Later colonial works show European pastoral allegories of seasons. It is however a bit disconcerting seeing S. T. Gill's painting of a young man triumphantly holding a fox tail. This then is an account of cultural displacement with the land to the fore. The colonial vision presents the land with the rewards of work (mainly masculine) overcoming dormant nature. Visions of sheep mingle with images of Aboriginal cricketers, unhappily supplanted by later interpretations of the dominant English culture. The visual code adopted by these artists is more than the European imagery, it is also in the structure of the works and in the way they all refer back to the 'modern' translations of Virgil and the celebration of the industrious pastoral landscape. This tradition, as popular in Germany as it was within the rest of the European diaspora, was devalued in the 1930s after it was enthusiastically adopted by the Nazis.

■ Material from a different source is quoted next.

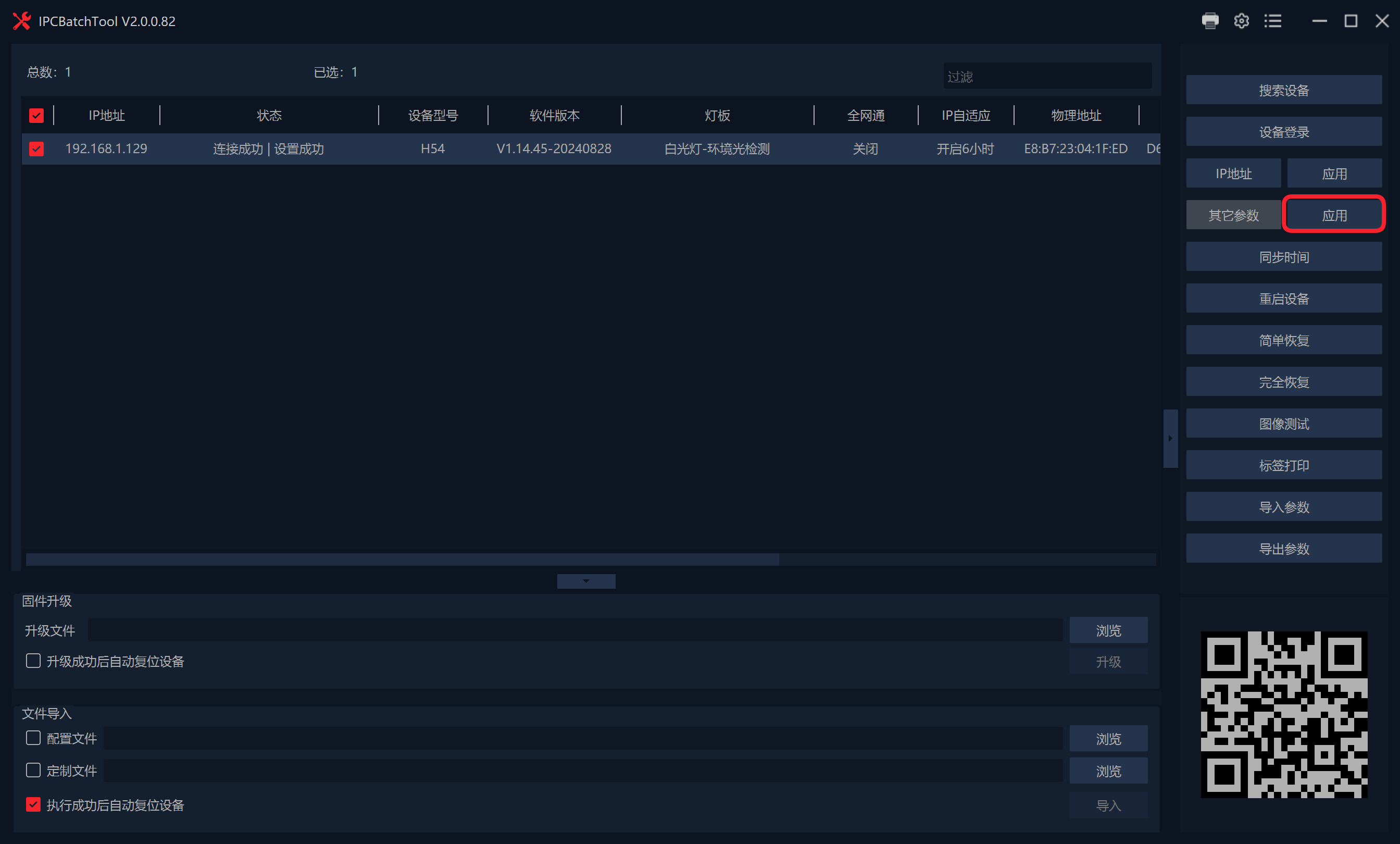Enable the 配置文件 checkbox
Image resolution: width=1400 pixels, height=844 pixels.
click(x=33, y=738)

Some of Hoorn's chapter headings provide a delicious commentary – I can't think of a better description of Von Guerard's paintings of the opulent rise of the squattocracy than 'An Embarrassment of Riches'. There is also a neat turn of phrase when she describes the later phase of the Landscape tradition when 'like all genres in decline, [it] entered its mannerist phase' with the works of Drysdale. Hoorn argues convincingly that the landscape tradition in this country has now been appropriated by a new generation of Indigenous artists, descendants of those from whom the land was stolen.

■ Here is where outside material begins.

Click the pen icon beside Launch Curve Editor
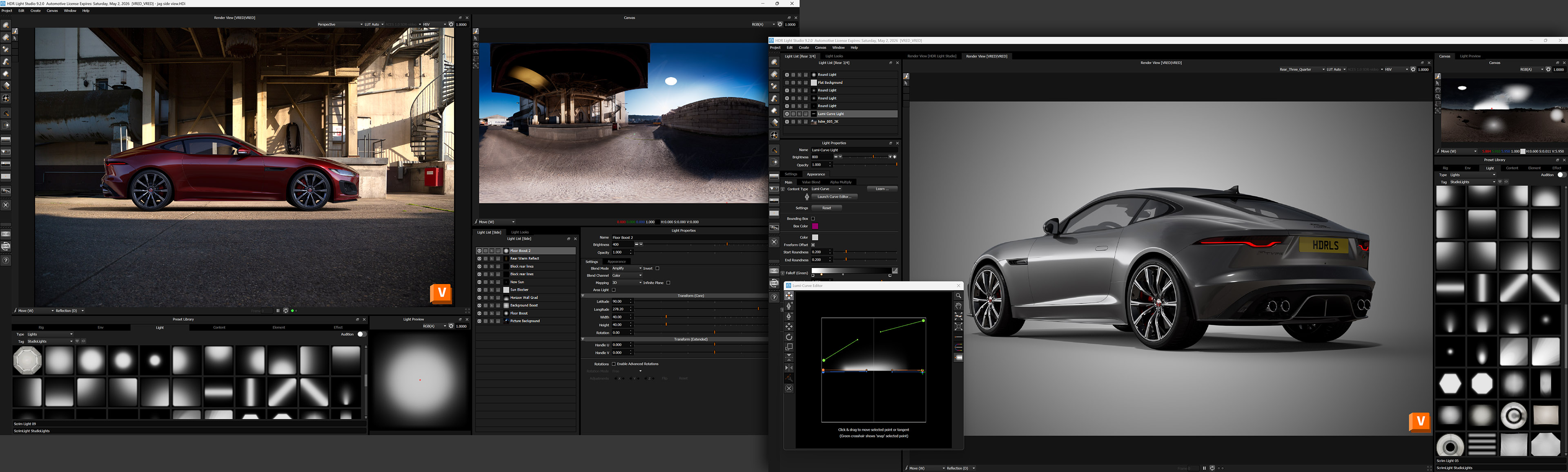pos(807,197)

Hoorn falls into error when she links the later Australian incarnations of the orthodox pastoral tradition, the aesthetic conservatives of the 1920s and 30s to Hitler and fascism. She is not the first to do this. The modernists created Fascist links in their attacks both on the anti-modernists and on Robert Menzies. This debating device is in itself one of the reasons why the Australian pastoral tradition was for many years neglected by art historians. It is simply not true to link Hans Heysen's bucolic pastoral work to the art of Nazi artists and the suggestion that his friend Lionel Lindsay 'may indeed have introduced Heysen to the artists of National Socialist Germany' is absurd. Lionel Lindsay is on the record as being an anti-Fascist in Spain, the only country whose politics he studied in any detail. Curiously the other Australian lover of Spanish culture was another of Lindsay's close friends, the modernist critic, Basil Burdett, killed during World War II. I mention this as Hoorn describes him as the 'Sydney Morning Herald' art critic of the 1950s. The Herald's actual art critic of the 1950s was Paul Haefliger, who although he described himself as Swiss, was the refugee son of a senior Nazi official (executed at the end of the War). Art and life can be very confusing.
Despite these minor quibbles, 'Australian Pastoral' is, along with Ron Radford's Federation exhibition and the writing of the late Ian Burn, a major contribution to a reconsideration of the visual tradition that has above all others influenced how European Australians have interpreted the lie of the land.